Consultez le projet de loi 32

Or, si le projet de loi 32 oblige tous les établissements à se pourvoir d’une telle politique, en retour, ceux-ci demeurent libres de lui donner la forme qu’ils souhaitent. Le dispositif prévu respecte donc le principe de l’autonomie institutionnelle. Il est aussi conforme à l’équilibre visé par la commission Cloutier, qui fait état dans son rapport du sentiment très majoritaire chez les professeurs de voir les moyens de protection de la liberté universitaire s’arrimer à un cadre à la fois local et national.

Ainsi, avec ce projet de loi, on est loin d’une censure d’État ou du « pouvoir massif et sans précédent » que Delvaux et Larochelle prêtent au ministre. Pour finir, l’idée même d’une ingérence du politique dans la recherche et l’enseignement n’est guère compatible avec l’article 3 qui garantit le droit de chacun de poursuivre ses activités universitaires « sans contrainte doctrinale, idéologique ou morale ».

Lisez « La vraie menace provient-elle du projet de loi 32 ? »

La question demeure toutefois : comment justifier l’intervention ministérielle ? Il est manifeste que, sans la contrainte potentielle (mais conditionnelle, rappelons-le) énoncée par l’article 6, il serait tentant pour des administrateurs adeptes du clientélisme de proposer une version minimaliste de cette politique en matière de liberté universitaire.

Et ce risque est bien réel, comme l’ont montré nombre d’incidents survenus depuis 2011 sur les campus canadiens et plus récemment québécois. Car ces cas ne se limitent pas à l’affaire Verushka Lieutenant-Duval, comme feignent de le croire les signataires de la lettre, qui s’abstiennent de mentionner l’inventaire des incidents établi dans les annexes des rapports de la commission Cloutier et de la commission Bastarache.

Consultez l’inventaire des incidents

Au reste, les pressions qui s’exercent sur l’université ne sont pas de nature uniquement idéologique. Il suffit de penser à l’emprise qu’essaie d’établir sur elle le monde de l’entreprise, par exemple. Quoi qu’il en soit, il nous paraît impossible d’affirmer comme le font Delvaux et Larochelle que « la liberté académique nous protège de la censure » ou d’autres pressions si cette même liberté n’est pas défendue par des mécanismes institutionnels adéquats.

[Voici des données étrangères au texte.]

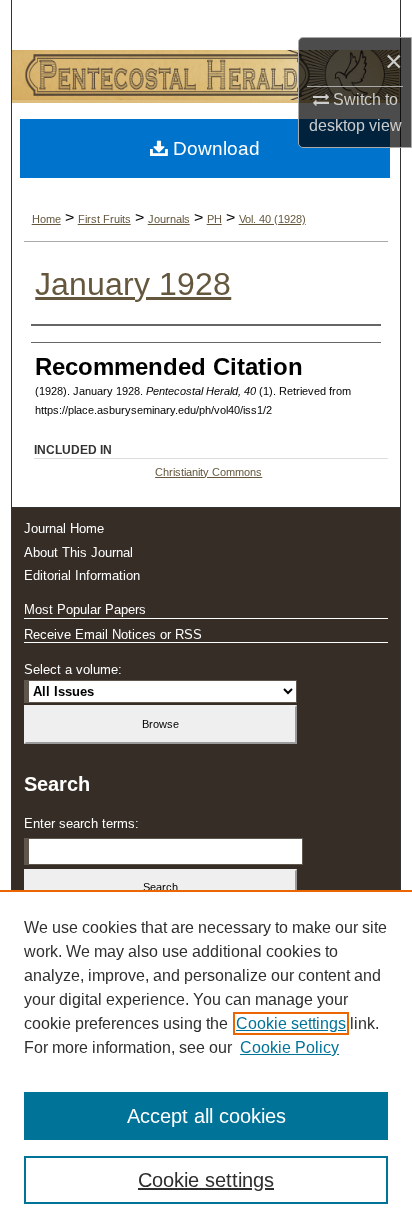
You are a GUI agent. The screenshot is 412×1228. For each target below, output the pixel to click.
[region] (206, 1059)
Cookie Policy (289, 1047)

Qui s’est plaint par exemple de la loi votée en 2017 pour prévenir et combattre les violences à caractère sexuel dans les établissements supérieurs ? Y a-t-on vu alors une attaque en règle contre le principe de l’autonomie ? Ainsi, une version minimaliste de la politique en matière de liberté universitaire serait fatalement inapte à assurer la mission des établissements, reconnue et définie pour la première fois dans l’article 1 du projet de loi. Elle aurait enfin une conséquence immédiate pour les institutions qui sont dépourvues de syndicats (HEC ou McGill, par exemple), laissant des professeurs sans protection réelle.

Le projet de loi 32 annonce-t-il la fin de la liberté universitaire ? Voilà qui ne déplairait pas à certains administrateurs qui s’en sont fait eux aussi un épouvantail. Pourtant, rien n’est moins sûr. On peut être légitimement insatisfait du texte dans sa forme actuelle et vouloir des améliorations, c’est tout l’enjeu des discussions qui auront lieu en commission parlementaire. Une chose est certaine cependant : l’observation élémentaire du texte montre que l’interprétation répressive du projet de loi n’a aucun fondement. Au lieu d’une rhétorique de l’insinuation et de cette tonalité catastrophiste, n’était-on pas en droit d’attendre de la part d’universitaires une analyse rigoureuse et méthodique de l’ensemble du projet de loi ?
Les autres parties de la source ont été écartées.